Task directions: Rewrite the listing below so that "checkbox" becomes "tick box", and keep every other part unchanged.

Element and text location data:
[BEGIN]

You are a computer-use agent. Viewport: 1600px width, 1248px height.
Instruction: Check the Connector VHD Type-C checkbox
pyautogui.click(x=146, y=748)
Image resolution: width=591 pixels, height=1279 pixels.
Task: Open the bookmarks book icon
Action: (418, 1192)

[END]

Answer to the task:
You are a computer-use agent. Viewport: 1600px width, 1248px height.
Instruction: Check the Connector VHD Type-C tick box
pyautogui.click(x=146, y=748)
Image resolution: width=591 pixels, height=1279 pixels.
Task: Open the bookmarks book icon
Action: (418, 1192)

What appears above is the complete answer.